After college graduation, her credit card debt was manageable, but she kept charging without paying her balances in full.
By 2008, she owed $3,500 on her cards. By 2009, she was $5,000 in credit card debt. By 2010, she was too broke to make her monthly payments on time.
“Credit card companies started calling me at work and on weekends,” Kelly says. “I understand how that can drive some people to insanity.”
Finally, she reached the end of her rope. When one more collector called her at work, she broke down and asked, “What can I do? How can I get help?” Fortunately, it wasn’t hopeless. Here are the steps Kelly took to get back on track after her credit card nightmare:
Step 1: She found help.
When Kelly asked for help, she got it. She was referred to the Consumer Credit Counseling Service of San Francisco, a trustworthy organization that helped her tackle $18,000 worth of credit card debt and lower some of her interest rates (which had reached as high as 35%).
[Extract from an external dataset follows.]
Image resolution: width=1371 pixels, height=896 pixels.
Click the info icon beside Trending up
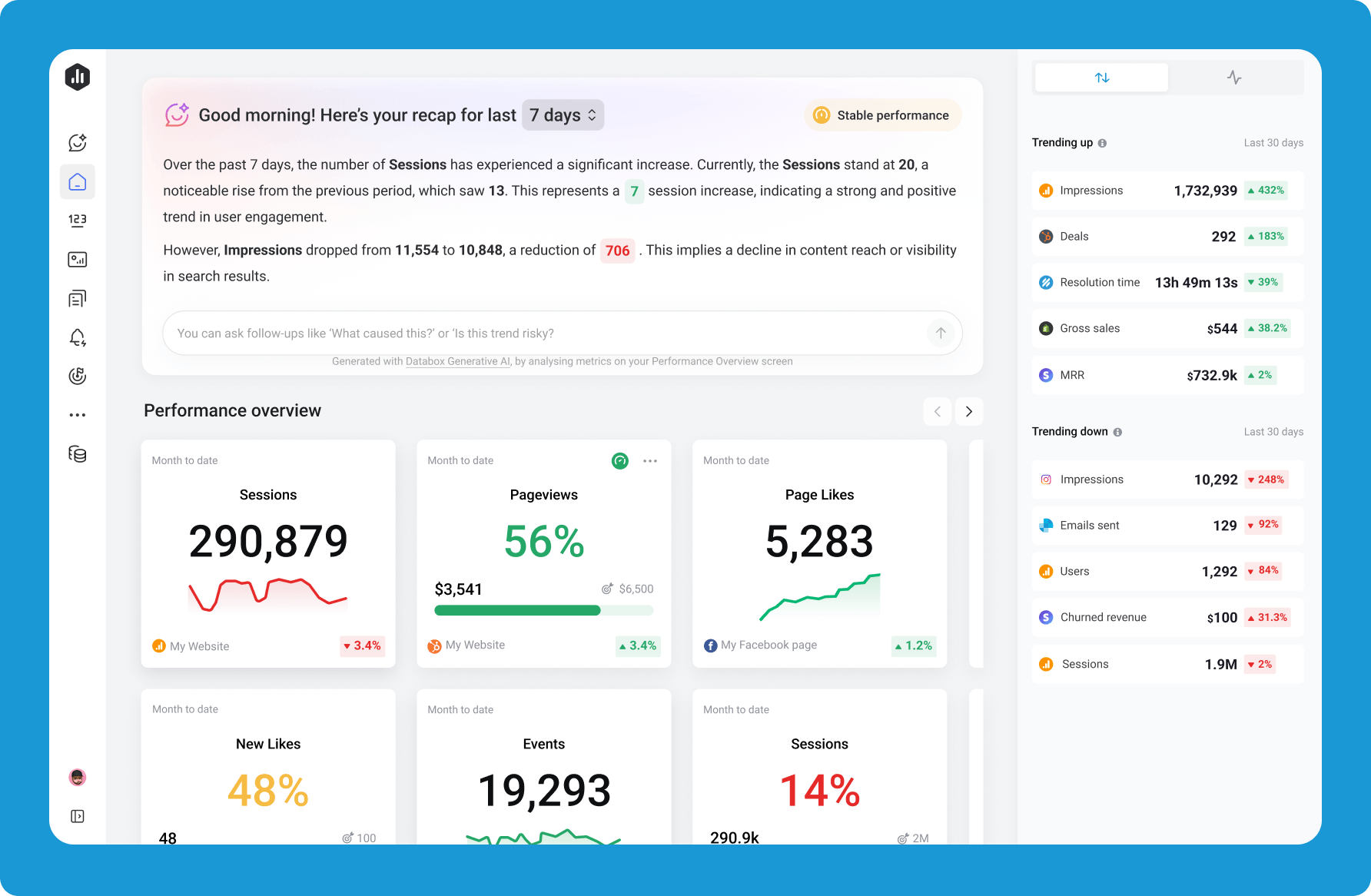pyautogui.click(x=1103, y=142)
Once she started debt consolidation, she had to find a way to manage a $509 monthly payment to keep on track, which she did in her next step.
Step 2: She changed the way she thought about money.
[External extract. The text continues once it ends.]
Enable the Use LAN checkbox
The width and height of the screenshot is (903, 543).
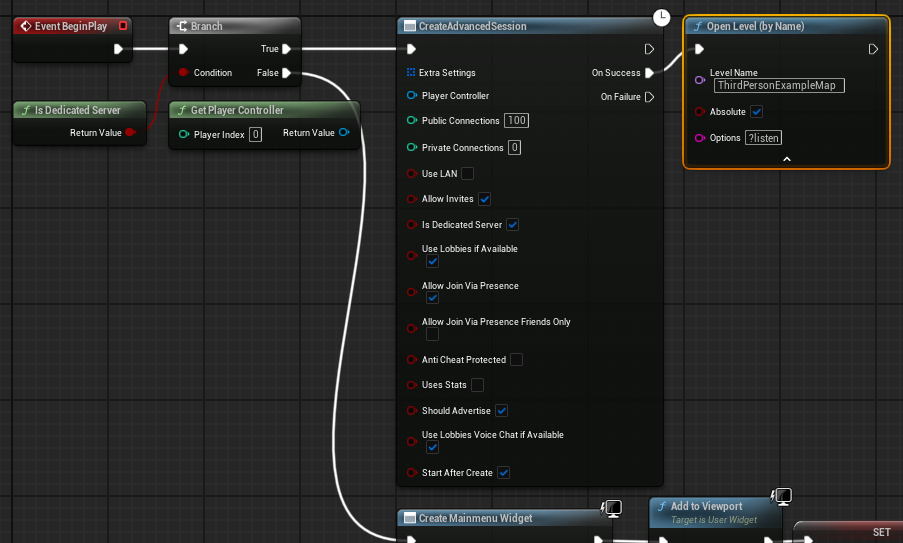click(x=468, y=173)
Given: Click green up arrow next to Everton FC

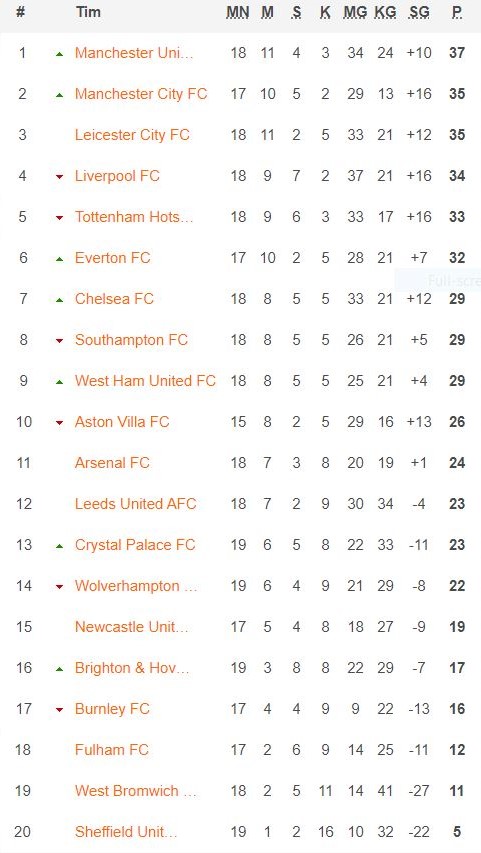Looking at the screenshot, I should pyautogui.click(x=59, y=259).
“I had to change my lifestyle,” Kelly says. Her family avoids eating out often, but does enjoy the food Kelly’s boyfriend brings home from his restaurant job. Nowadays, Kelly skips the happy hours she would have previously enjoyed—and probably charged on her credit card. After watching her own debt increase from year-to-year, she’s committed to the discipline it takes to watch her expenses. “It’s not a dead-end situation,” Kelly says, “but it is a commitment.”
Step 3: She found a system that works for her.
Some people use online tools like Bundle and Mint for money management. For others, it’s Excel spreadsheets. For Kelly, it’s Post-it notes. She uses them to keep track of which bills have been paid and when, and it works. She’s the first to admit that she’s “become a bit of a control freak” about money. First thing in the morning, Kelly checks her bank account. She likes to see the figures and know exactly what she’s being charged on any given transaction. By gaining control of her finances, she’s getting closer to financial freedom.
Step 4: She’s passing on the good habits to her son.
Kelly didn’t have good money management examples growing up, so she hopes to raise her son differently. He’s only 11, and he already has a good understanding of the value of money. He collects recycling (such as cans and bottles) and sells them, and he empties the neighbors’ trash on Sundays to earn a little cash. He has seen his family struggle first-hand, so “he knows what it’s like,” Kelly says.
The Final Word
One day, Kelly will be proud to be credit card debt-free. In fact, that day is quickly approaching. “My total credit card debt—about $22,000 with interest—will be paid in full by November of this year.” Kelly says. “Now that is exciting!”
So what will she do with the $509 per month that was going toward that hefty debt? Instead of adding it to her expendable monthly income, she’ll be splitting it between savings, her 401(k) and a college fund for her son. “Sounds like a bright future for my family!”
*Name has been changed at source’s request.